Top 10 Facts About Hunger in Tanzania
- One of the reasons hunger is extremely hard to overcome is because of the continuous droughts Tanzania faces, which results in insufficient harvests. Almost half of the year is marked by a dry season given there is hardly any rainfall from June to October. Even after the dry season is over, the following six months are the most scarce in many Tanzanian households because the next harvest usually does not occur until March. This creates almost a year-long struggle of food shortages and lingering hunger.
- Food insecurity affects the population in rural areas significantly more than the population in the city. Surveys show that, although 64 percent of people living in cities suffer food shortages, the percentage rises to about 84 percent in people from rural areas. The simple reason for this statistic is that in rural areas the majority of the population relies on subsistence agriculture for their food.
- There is a generational transfer of undernutrition. Around 10 percent of women are undernourished and, in turn, they give birth to low-weight babies. These infants become malnourished both in their childhood and later in life. These children can grow up uneducated or not being able to work very hard. This cycle of poverty has made it extremely difficult for poor households to escape poverty and malnutrition.
- The first 1,000 days of a child’s life are the most crucial time to prevent lifelong malnutrition. These days consists of a period from the pregnancy up until the second birthday of a child. This can either result in the establishment of healthy growth and adequate nutrition or poor nutrition which will affect the entirety of their life.
- Forty-two percent of all children under the age of 5 suffer from stunting in the country. This equivalates to about 3.3 million children. Stunting is mostly caused by a lack of adequate nutrition from food, therefore the millions of children are not only stunted but also experiencing acute or severe malnourishment as well.

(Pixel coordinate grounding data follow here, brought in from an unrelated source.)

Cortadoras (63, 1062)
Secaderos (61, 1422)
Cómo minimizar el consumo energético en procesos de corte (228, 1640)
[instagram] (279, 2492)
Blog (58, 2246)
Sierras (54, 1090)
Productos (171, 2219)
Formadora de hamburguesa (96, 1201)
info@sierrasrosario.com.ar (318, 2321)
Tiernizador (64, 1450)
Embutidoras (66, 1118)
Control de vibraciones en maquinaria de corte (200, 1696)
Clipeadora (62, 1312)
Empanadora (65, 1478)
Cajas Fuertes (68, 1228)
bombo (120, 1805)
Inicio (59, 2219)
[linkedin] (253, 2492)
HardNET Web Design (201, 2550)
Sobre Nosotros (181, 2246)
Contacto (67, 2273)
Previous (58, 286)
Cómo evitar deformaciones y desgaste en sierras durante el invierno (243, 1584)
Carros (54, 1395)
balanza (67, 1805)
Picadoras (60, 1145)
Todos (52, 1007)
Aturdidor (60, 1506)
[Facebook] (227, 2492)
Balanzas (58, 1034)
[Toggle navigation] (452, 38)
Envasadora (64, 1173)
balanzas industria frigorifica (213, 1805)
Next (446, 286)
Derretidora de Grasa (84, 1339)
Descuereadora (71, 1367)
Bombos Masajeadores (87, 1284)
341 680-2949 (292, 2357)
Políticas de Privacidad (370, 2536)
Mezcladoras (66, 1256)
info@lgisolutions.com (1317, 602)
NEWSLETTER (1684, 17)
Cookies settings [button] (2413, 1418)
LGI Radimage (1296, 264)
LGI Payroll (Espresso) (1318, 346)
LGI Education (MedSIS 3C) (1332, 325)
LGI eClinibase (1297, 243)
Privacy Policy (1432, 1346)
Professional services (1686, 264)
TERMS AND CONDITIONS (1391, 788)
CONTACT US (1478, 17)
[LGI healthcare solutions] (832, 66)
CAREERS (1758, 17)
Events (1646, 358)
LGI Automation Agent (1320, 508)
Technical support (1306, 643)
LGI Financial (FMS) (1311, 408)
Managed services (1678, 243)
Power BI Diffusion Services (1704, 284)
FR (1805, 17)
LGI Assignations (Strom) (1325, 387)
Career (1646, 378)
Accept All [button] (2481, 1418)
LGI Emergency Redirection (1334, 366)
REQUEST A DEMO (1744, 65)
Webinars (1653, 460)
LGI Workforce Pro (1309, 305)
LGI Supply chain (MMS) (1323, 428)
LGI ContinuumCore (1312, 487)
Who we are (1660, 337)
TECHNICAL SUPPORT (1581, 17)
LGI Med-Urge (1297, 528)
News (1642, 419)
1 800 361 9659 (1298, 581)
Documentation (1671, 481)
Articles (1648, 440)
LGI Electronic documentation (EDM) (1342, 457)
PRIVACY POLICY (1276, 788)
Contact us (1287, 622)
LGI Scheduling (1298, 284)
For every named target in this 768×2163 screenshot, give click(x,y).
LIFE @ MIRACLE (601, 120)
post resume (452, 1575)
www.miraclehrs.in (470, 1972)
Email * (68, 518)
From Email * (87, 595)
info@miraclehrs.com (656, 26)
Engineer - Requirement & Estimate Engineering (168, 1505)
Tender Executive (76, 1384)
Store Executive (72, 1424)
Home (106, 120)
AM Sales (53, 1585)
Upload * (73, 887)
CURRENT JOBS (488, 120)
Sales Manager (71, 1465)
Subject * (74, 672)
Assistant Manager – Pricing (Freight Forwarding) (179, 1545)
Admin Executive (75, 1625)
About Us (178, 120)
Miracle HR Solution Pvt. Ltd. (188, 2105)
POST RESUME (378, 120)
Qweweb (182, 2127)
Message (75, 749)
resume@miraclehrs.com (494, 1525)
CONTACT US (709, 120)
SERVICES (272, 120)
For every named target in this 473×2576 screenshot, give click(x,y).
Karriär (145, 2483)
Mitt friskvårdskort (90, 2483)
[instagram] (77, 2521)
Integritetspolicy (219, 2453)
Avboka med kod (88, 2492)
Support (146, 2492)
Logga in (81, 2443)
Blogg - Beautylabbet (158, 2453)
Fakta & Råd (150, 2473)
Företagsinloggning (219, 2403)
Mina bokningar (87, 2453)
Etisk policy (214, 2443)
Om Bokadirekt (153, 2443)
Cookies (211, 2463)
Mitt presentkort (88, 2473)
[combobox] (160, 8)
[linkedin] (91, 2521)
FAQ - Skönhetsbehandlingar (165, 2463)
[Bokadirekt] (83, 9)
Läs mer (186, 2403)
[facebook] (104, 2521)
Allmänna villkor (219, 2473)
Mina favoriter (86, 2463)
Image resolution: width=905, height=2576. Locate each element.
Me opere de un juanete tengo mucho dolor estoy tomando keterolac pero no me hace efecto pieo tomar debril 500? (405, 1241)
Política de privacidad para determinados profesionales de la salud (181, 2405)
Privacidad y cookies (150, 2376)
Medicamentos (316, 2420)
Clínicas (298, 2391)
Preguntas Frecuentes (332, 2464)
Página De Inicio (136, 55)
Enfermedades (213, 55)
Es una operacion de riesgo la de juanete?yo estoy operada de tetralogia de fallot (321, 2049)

- Stunting rates in children under the age of 5 have declined by 8.1 percent from 2010 to 2015. This progress has been possible due to improved coordination of nutrition activities and increased nutrition-based budgets. This includes the participation of both the government and development partners, including the United States.
- In 2012, Tanzania joined the New Alliance for Food Security and Nutrition, establishing a separate budget solely for improving nutrition and hunger by means of agriculture. The New Alliance has several goals, including reducing poverty and hunger, achieving sustained agriculture-led growth in Africa and relieving 50 million people of poverty in Africa by 2022. Tanzania has specifically committed to policy actions in business, inputs, land, nutrition, trade and markets.
- In 2014/2015, more than half of the nutrition-related funding came from foreign resources. Funding from development partners accounted for 55.8 percent while the remaining 44.2 percent came from both local and central government. The Tanzania Food and Nutrition Center working to decrease malnutrition also received 92 percent of their funding by outside donors.
- Tanzania ranks sixth among 45 African government’s political commitment to combat hunger and undernutrition. The Hunger and Nutrition Index for Africa ranks 45 governments on their commitment and Tanzania scores in the “green zone” representing high commitment. The HNI develops the index by ranking the performance of the countries based on 22 different indicators of political commitment.
- There are several USAID programs that are active in Tanzania and that focus on nutrition. One of the most significant is Feed The Future. This initiative is making agriculture a driver of economic growth by focusing on five key investment areas: agriculture, nutrition, policy, infrastructure and institutional capacity. Besides Feed the Future, there are several other USAID programs working to decrease the numbers of people in poverty and facing malnutrition in Tanzania.
The top 10 facts about hunger in Tanzania presented above are difficult to read and to understand. Even harder is to comprehend the reality that more than 60 million people in this country are facing. However, there is hope in the sense of the continuous progress and actions that are being made to help fight the currently ongoing hunger crisis in the country.